Stored items
*** Block opens ***

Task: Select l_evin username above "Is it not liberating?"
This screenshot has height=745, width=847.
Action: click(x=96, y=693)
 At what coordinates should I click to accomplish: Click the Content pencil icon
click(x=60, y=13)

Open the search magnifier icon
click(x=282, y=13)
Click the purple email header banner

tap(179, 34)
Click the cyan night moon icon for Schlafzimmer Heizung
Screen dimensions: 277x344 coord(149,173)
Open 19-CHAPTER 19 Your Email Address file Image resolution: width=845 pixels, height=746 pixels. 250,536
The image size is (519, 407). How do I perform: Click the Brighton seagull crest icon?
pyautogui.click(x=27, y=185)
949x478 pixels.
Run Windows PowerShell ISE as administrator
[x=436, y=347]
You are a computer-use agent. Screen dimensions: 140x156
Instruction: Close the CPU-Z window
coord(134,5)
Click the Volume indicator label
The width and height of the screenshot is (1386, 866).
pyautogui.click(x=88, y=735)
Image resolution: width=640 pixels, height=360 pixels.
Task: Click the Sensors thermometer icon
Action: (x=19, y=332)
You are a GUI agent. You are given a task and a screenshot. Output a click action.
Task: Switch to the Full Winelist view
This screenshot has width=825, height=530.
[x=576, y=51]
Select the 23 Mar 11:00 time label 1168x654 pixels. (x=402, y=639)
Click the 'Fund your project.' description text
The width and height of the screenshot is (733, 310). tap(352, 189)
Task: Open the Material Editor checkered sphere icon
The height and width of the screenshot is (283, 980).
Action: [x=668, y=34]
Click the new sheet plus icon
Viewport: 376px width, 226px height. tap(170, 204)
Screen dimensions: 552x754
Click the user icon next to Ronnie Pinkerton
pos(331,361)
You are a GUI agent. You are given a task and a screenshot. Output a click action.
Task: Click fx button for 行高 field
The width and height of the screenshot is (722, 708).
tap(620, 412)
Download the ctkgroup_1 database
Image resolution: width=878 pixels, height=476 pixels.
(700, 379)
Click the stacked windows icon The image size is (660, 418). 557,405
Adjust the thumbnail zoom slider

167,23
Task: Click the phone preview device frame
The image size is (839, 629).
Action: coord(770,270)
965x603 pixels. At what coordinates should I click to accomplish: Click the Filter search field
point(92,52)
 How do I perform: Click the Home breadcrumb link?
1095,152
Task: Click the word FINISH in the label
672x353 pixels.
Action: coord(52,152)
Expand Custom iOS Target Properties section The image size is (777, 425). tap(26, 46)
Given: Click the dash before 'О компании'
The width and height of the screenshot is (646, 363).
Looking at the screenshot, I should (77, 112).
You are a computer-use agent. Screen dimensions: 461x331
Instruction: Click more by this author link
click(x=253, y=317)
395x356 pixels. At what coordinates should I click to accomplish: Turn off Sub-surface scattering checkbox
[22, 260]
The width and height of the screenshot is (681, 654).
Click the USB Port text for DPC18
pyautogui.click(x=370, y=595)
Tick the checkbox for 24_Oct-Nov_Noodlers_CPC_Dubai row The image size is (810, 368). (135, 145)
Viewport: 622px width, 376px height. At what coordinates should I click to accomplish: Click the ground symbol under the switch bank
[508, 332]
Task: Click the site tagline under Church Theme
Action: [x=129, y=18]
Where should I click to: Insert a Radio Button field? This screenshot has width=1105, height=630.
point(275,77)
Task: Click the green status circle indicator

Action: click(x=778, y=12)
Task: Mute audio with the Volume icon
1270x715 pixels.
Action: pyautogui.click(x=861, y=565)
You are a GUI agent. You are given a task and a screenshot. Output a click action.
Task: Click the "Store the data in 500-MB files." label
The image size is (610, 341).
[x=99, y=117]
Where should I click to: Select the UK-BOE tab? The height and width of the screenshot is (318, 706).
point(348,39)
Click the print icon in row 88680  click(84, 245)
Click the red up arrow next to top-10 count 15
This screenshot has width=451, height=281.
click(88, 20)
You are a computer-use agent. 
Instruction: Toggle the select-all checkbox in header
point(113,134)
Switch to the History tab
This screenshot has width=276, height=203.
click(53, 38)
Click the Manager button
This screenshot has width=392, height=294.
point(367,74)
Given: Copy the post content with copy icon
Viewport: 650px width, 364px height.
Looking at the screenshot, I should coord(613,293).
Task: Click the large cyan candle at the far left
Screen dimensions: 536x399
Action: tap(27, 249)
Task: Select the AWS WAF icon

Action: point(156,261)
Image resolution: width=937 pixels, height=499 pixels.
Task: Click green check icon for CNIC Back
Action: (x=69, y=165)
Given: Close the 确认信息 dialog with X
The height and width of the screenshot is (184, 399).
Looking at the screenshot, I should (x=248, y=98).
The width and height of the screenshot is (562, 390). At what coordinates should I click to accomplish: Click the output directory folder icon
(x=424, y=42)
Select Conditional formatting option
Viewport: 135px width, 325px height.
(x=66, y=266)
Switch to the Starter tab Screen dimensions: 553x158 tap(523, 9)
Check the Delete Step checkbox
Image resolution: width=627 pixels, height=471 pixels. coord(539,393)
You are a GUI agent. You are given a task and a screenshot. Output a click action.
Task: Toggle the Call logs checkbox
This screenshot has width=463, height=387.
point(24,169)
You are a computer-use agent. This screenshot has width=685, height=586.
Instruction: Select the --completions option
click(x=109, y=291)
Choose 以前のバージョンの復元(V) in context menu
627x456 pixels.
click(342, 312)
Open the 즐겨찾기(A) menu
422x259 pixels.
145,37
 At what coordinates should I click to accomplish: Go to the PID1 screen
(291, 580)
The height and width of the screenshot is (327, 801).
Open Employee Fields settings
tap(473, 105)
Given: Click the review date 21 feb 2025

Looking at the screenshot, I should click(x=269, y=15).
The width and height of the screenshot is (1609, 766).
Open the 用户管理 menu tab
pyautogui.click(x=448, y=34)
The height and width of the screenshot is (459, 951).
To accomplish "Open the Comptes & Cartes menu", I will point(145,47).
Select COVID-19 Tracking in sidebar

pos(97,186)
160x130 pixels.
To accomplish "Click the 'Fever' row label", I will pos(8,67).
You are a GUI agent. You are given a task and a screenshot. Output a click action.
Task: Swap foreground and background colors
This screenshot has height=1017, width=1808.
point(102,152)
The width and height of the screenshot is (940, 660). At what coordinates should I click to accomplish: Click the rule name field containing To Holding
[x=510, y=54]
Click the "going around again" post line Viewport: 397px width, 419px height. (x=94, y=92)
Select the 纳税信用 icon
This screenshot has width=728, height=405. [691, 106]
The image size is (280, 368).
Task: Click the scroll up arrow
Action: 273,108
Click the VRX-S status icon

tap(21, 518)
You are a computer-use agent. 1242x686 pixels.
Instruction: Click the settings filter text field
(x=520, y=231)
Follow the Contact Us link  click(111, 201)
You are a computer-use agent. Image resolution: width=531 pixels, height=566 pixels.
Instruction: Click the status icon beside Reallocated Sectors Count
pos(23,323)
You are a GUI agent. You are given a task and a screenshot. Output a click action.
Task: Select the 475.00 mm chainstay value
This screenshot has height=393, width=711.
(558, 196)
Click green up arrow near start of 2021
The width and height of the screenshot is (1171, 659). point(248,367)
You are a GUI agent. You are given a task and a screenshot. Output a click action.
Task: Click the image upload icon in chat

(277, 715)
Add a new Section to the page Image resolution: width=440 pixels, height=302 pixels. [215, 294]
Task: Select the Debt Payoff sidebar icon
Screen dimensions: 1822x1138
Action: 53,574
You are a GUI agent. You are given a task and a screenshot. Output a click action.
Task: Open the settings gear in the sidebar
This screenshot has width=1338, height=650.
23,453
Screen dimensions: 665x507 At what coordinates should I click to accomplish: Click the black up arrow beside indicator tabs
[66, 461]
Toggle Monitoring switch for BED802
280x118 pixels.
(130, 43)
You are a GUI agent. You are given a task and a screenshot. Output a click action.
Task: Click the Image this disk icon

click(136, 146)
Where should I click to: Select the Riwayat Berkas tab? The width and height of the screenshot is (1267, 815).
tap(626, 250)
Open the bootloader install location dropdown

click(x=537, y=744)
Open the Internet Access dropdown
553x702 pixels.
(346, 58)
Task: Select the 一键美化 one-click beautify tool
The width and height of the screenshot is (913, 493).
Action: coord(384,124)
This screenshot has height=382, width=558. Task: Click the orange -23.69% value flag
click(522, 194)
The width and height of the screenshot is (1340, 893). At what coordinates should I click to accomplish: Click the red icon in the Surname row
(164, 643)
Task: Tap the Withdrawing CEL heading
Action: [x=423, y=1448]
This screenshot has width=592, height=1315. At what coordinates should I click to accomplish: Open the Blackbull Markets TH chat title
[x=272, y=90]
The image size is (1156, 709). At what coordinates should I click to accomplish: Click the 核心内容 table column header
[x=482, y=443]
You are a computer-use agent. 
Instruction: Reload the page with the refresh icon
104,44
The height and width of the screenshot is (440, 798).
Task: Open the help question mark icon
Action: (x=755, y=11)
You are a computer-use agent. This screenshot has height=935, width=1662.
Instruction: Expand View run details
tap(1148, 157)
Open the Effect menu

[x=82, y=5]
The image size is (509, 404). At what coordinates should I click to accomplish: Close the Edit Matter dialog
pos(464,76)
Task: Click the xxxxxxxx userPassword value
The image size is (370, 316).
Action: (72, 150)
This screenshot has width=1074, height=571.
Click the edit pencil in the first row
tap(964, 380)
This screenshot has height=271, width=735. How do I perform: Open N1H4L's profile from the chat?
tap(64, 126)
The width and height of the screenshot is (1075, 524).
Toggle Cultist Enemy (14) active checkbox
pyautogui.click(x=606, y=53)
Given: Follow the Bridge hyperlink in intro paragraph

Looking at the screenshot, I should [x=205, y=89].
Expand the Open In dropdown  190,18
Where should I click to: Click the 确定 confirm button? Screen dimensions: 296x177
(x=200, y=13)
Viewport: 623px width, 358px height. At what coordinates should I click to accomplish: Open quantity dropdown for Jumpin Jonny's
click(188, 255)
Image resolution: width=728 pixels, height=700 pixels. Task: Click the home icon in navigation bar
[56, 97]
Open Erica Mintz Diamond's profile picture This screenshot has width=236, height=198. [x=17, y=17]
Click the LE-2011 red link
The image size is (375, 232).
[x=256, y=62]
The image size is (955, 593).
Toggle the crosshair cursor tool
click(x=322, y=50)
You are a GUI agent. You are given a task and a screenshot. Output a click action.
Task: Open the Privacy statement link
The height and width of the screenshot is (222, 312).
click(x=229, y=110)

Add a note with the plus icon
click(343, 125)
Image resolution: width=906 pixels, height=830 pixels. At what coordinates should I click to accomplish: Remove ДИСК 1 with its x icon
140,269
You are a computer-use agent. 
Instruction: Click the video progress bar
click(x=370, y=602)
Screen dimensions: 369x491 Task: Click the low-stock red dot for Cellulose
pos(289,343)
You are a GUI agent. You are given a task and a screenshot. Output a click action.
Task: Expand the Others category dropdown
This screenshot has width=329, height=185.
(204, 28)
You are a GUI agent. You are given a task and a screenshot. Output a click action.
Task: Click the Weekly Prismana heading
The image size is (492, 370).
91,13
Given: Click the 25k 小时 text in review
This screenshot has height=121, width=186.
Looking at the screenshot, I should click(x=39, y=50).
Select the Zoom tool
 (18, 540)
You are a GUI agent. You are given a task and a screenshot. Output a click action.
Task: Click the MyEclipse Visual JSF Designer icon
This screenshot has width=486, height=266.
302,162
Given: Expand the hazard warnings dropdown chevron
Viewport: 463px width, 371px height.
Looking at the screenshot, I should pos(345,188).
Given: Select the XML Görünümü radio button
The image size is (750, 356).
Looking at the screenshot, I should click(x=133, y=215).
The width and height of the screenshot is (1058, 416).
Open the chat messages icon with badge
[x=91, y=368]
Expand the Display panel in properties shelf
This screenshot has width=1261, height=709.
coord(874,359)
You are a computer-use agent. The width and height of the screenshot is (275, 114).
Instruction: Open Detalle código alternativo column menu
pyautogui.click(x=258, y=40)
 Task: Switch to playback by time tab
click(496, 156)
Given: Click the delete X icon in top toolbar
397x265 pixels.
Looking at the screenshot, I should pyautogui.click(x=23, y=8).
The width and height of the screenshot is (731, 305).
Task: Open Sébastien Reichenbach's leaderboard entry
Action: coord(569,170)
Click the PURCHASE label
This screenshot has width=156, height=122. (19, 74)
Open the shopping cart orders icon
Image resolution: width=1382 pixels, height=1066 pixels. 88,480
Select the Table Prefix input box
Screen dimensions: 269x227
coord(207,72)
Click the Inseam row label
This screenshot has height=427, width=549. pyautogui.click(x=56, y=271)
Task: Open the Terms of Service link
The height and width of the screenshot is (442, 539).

*** Block closes ***

INSTRUCTIONS TO FOLLOW
Copy the stretch of the records above that runs from the line with "Click the purple email header banner" through the line with "You are a computer-use agent. Screen dimensions: 140x156". Both end lines belong in the copy, and nothing else does.

RESULT FOR THIS TASK
Click the purple email header banner

tap(179, 34)
Click the cyan night moon icon for Schlafzimmer Heizung
Screen dimensions: 277x344 coord(149,173)
Open 19-CHAPTER 19 Your Email Address file Image resolution: width=845 pixels, height=746 pixels. 250,536
The image size is (519, 407). How do I perform: Click the Brighton seagull crest icon?
pyautogui.click(x=27, y=185)
949x478 pixels.
Run Windows PowerShell ISE as administrator
[x=436, y=347]
You are a computer-use agent. Screen dimensions: 140x156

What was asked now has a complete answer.